Denali's Room 一語一絵

旅と猫とあんことスイカを愛する絵描き、デナリこと大野舞が日々をつづっています。

2011年07月

マチュピチュ

すごく古い絵なのだけれど、初個展でひっそりと飾っただけなので再び。
ふとマチュピチュを思い出して。

行けるところには全て行ってみたい
やれることは全部やってみたい
会えるひとにはみんな会ってみたい
だって今しかない、今日しかない

と常に思っていることは、終わりがないから疲れる。けれど同時にだいじなエンジンだとも思う。ずっとアクセル全開にしておくのは無理でも、少なくとも好奇心はアイドリング状態にしておいて、いつでも発進させたいと思う。エンジン切ったら一気に「なんでもいい、どうでもいい」になって、再びキーを差し込んでエンジンかけることすらどうでもよくなってしまう。

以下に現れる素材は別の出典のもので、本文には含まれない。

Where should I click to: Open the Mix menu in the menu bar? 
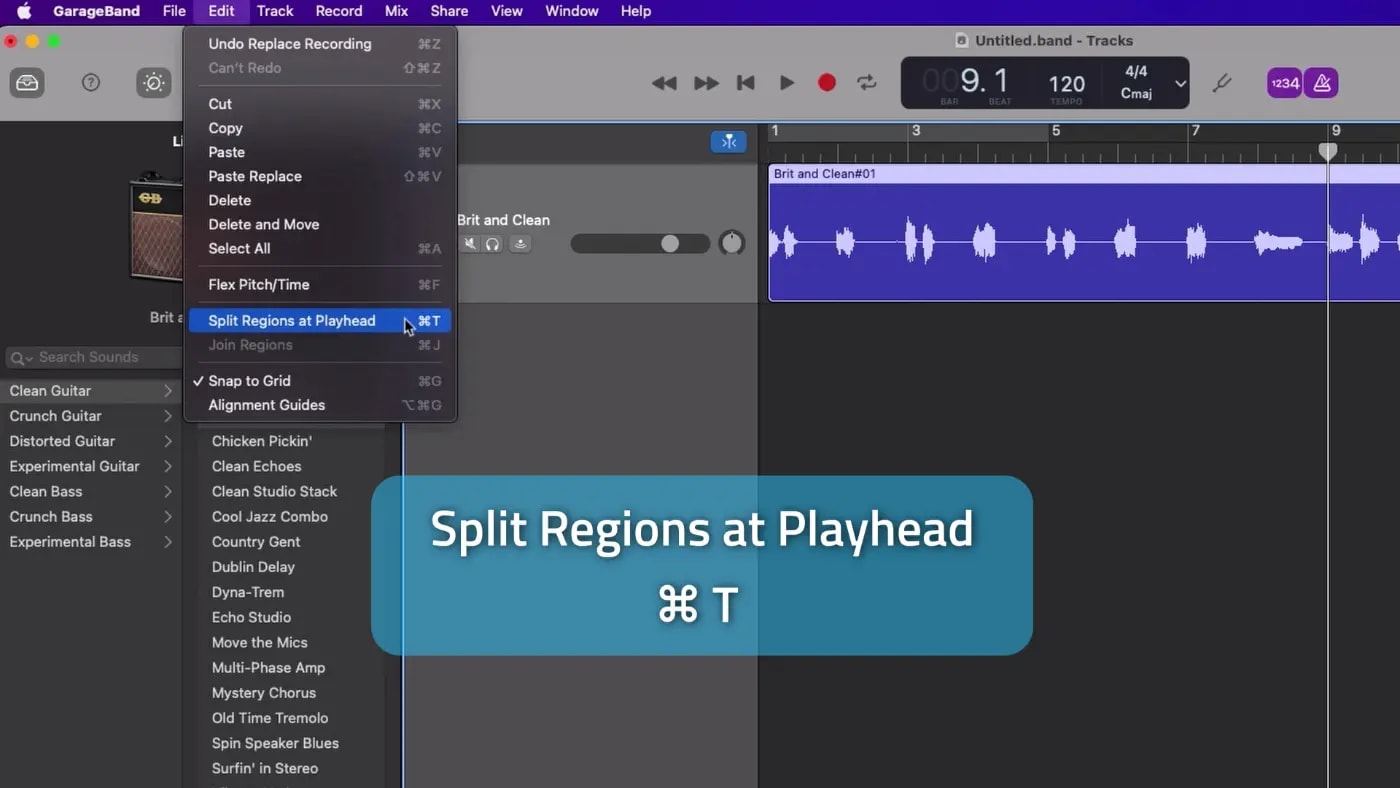click(396, 11)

欲張って走り続けるのは体力がいるけれど、見た事のないような景色や、ハッとするような一言や、知らない世界を知るときの興奮はアドレナリン出すし、ひとつ目的地に到着してもすぐに次の目的地を設定したくなる。「全て」なんてただの幻想なんだけれど、でもあとちょっと、もうすこし、あの丘の先まで、って。丘の先には99.9%これまでと同じ道が続いているのだけれど、もしかしたら、何か考えもしない景色が広がっているかもしれないって。
鼻の先ににんじんぶら下げられて走っている馬とおんなじだ。にんじんは決して食べられない、でもきっと目の前のおいしそうなにんじんを追いかけている馬は楽しいはずなんだ。それを食べたときの幸福感や、その美味しさを味わっている自分を、想像して目いっぱいワクワクしているはずなんだ。

書泉2011

また今年も、伝統ある書泉さんのしおり8種類をデザインさせていただきました。嬉しい限りです。本屋さんで本を1冊買うごとにランダムでしおりが1枚もらえるというしくみです。
最初が2007年「世界の旅バージョン」、翌年2008年の「どうぶつもよう」シリーズに続き、今回が3回目です。

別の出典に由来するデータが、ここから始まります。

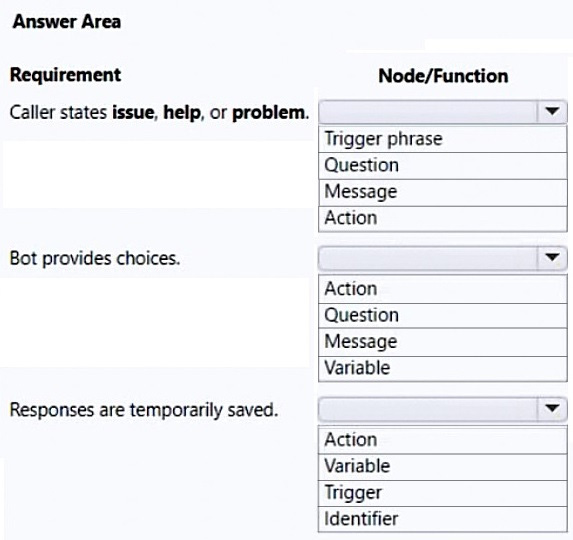
Task: Select Trigger phrase in first list
Action: 443,139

今回はちょっと今までと違うことをやってみたかったので、8枚全部つなげると1枚の世界になる、というパズルバージョンにしてみました。どういう絵になるのか、集めてみてください!と書いてここに載せるのをやめようかと思いましたが、1枚絵バージョンはここでしか見られないということで・・・先に答えを載せてしまいました。だからすごく縦長の絵になっています。

8枚集めるのって意外に難しいかも・・。毎回ちゃんと違うものがもらえるとは限らないし。
でも楽しみながら、是非パズルを作ってみてください♪

sora

昨日たまたま幼稚園から高校1年まで住んだ懐かしい町に久しぶりに行ったので、アラスカに引き続き心が遠くまで飛んでいった。懐かしい場所を久しぶりに訪れた時に湧き上がる感情、は、懐かしい場所を久しぶりに訪れた時にしか湧き上がらない。
場所は、口を指でイーって左右に開いて「金沢文庫って言ってみて」のあの小学生男子的自虐ギャグで有名(?)な金沢文庫です。ちなみに。あれ、まだやる子どもはいるんだろうか。

駅前の「ユニー」は「アピタ」という名前になってて、あとは立派なツタヤが出来てたりしたけど、びっくりするくらい何も変わっていなくて、よくここのミスドでお茶したなあ、とか、ユニーの中の「すがきやすーちゃん」に買い物ついでに連れて行ってもらうのがすごく楽しみだったなあ、とか、父親がたまに駅にある31アイスをお土産に買ってきてくれたなあ、とかいろいろ思い出した。今アピタの中を歩いてみたら、私一体ここで何が欲しいと思ってたんだろう、と思う微妙すぎる品揃えだったけれど(笑)小さい時の私にとっては洋服もお菓子もおもちゃも、もう夢のように欲しいものがたくさんある、遊園地みたいな場所だったのだ。母が「ユニーに買い物に行くけど一緒に来る?」と小学生の私と妹に尋ねる時、私たち2人はいつも「いく!!」と部屋から飛び出していった。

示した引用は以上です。